If anyone is still on the thread, I’m posting photos in the ‘People’ gallery, I think these ones are some of my bestJune 3, 2014 at 10:17 pm #18964
My rant was not at you, but your teachers and the school… You have the desire to learn and have searched out a place to learn from. Unfortunately the school is not doing it’s job correctly. Trainwreck gave some excellent advice as well as some others. You are the one that can change the course you’re on. Question teachers since you are still enrolled, demand the education with constant vocal thoughts to them. Force them to teach you what they should have been doing all along. Study on your own constantly and practice, practice, practice. It’s not film like when I started in the 80’s and cost a large fortune… Although that may have been a good thing for me. I thought and composed well before hitting the shutter. I am getting lazy now I think and need to work on that myself. Years from now if you do this you will look back and wonder why you thought those images were good that you are currently taking.

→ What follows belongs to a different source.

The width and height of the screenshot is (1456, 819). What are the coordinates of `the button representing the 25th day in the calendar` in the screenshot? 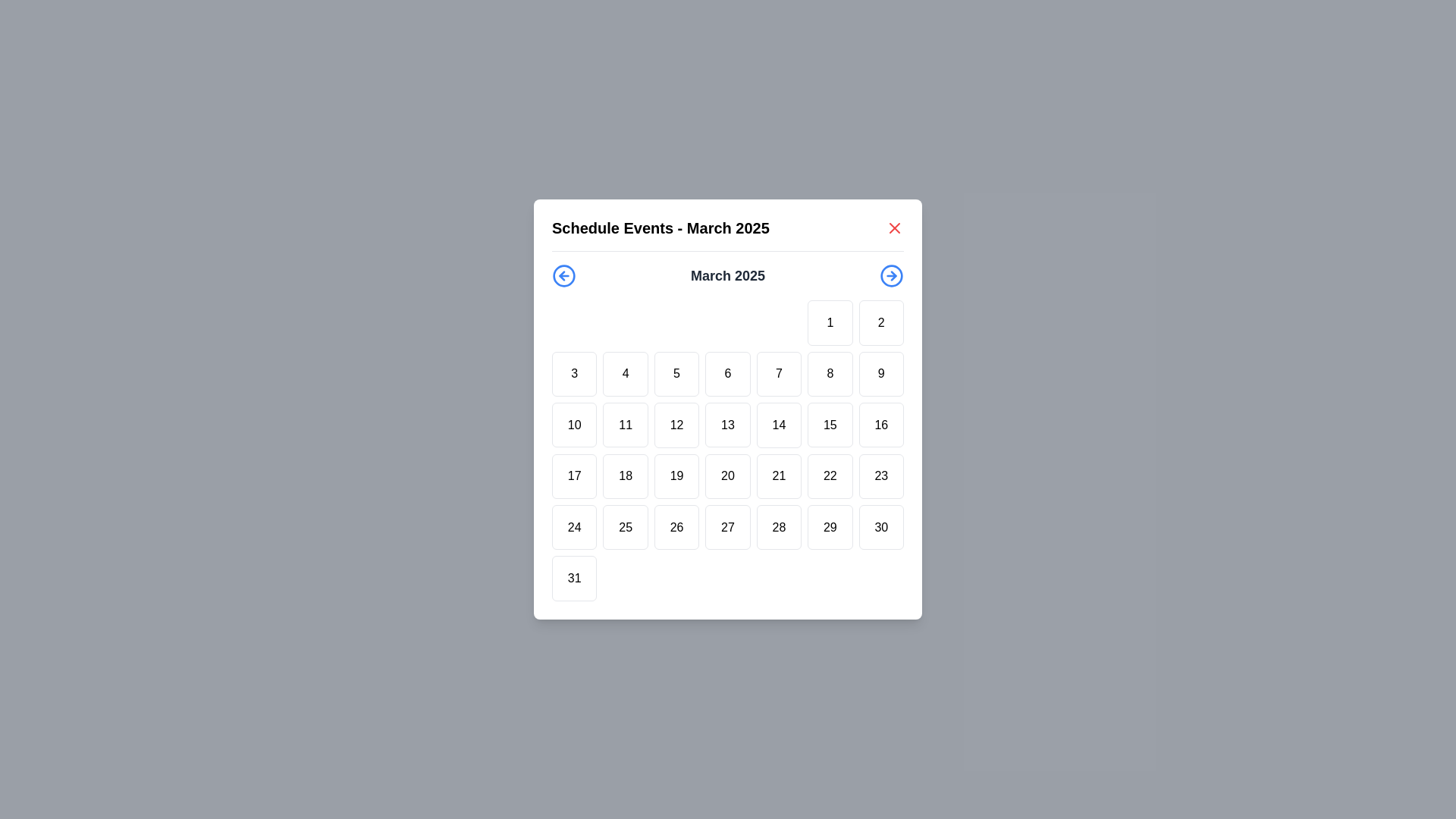 It's located at (626, 526).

KathiJune 3, 2014 at 10:30 pm #18965
Question teachers since you are still enrolled
Unfortunately I graduated in September, I walk on the 20th of this month. I’d just thought it was difference of opinion when one of my teachers called for ideas and suggestions and then said “Deanna, you’ve said too much”June 3, 2014 at 10:47 pm #18966
Your teacher needs to be reported to the Dean/Admin of the school for that comment. They will not know he/she is a bad teacher unless someone reports that they have a bad apple in the group. I have seen many teachers who just float through for the pay check and many students who suffered because of it. The only question is WHY the teacher become so lazy or was he always this way! Teachers are suppose to encourage and demand from students, not tell them they talk too much unless they are in the first or second grade and really do talk to much about non class issues. In higher education you are required to voice and debate otherwise you learn nothing. I am sorry you had to deal with crap teachers, there are many that actually care and try. I think since you went through with your education, you do want to be the best you can be at what you are doing. Where are you located, I can ask at the PPA if someone near you wants to be a mentor or let you learn a bit by following them around. I know a lot of the PPA members do this from time to time. What is knowledge if you do not share it, a waste would be my reply.
KathiJune 3, 2014 at 10:58 pm #18967
I’m from the Greater Pittsburgh Area of PennsylvaniaJune 3, 2014 at 11:04 pm #18969
Give me a week or so… I will post on the loop at the PPA and see if I get any bites. I know of two in the area off the top of my head, but not sure how busy they are or how willing to help someone. I’m in the Chicagoland area so you are too far for me.
KathiJune 4, 2014 at 9:35 am #18980EyeDocPhotogParticipant
have you tried dog collars chained to stakes in the ground?
I’ll keep that in my dossier – it may come in handy! 🙂
I LOVE the idea of the ND filter (I have an adjustable kind) with a flash. I can envsision this working very well given my limitations.
The HDR bracketing is also a fabulous choice I completely overlooked.
I will put both of these to use on my next shoot (in 3 weeks).
You are “a bucket o’ good ideas,” aren’t you? 🙂June 4, 2014 at 9:44 am #18981emfParticipant
I can relate to a poor education OP, when I studied A Level, as an adult, I wasn’t so much as told what an f stop was! It was ridiculous. Luckily there is a wealth of information and tutorials and critique out there for the taking, thanks to the net.
You may have finished school but your education will never stop. Good luck.June 4, 2014 at 11:12 am #18992Worst Case ScenarioParticipant
Your people pictures look about right for a beginner, but you’re a professional!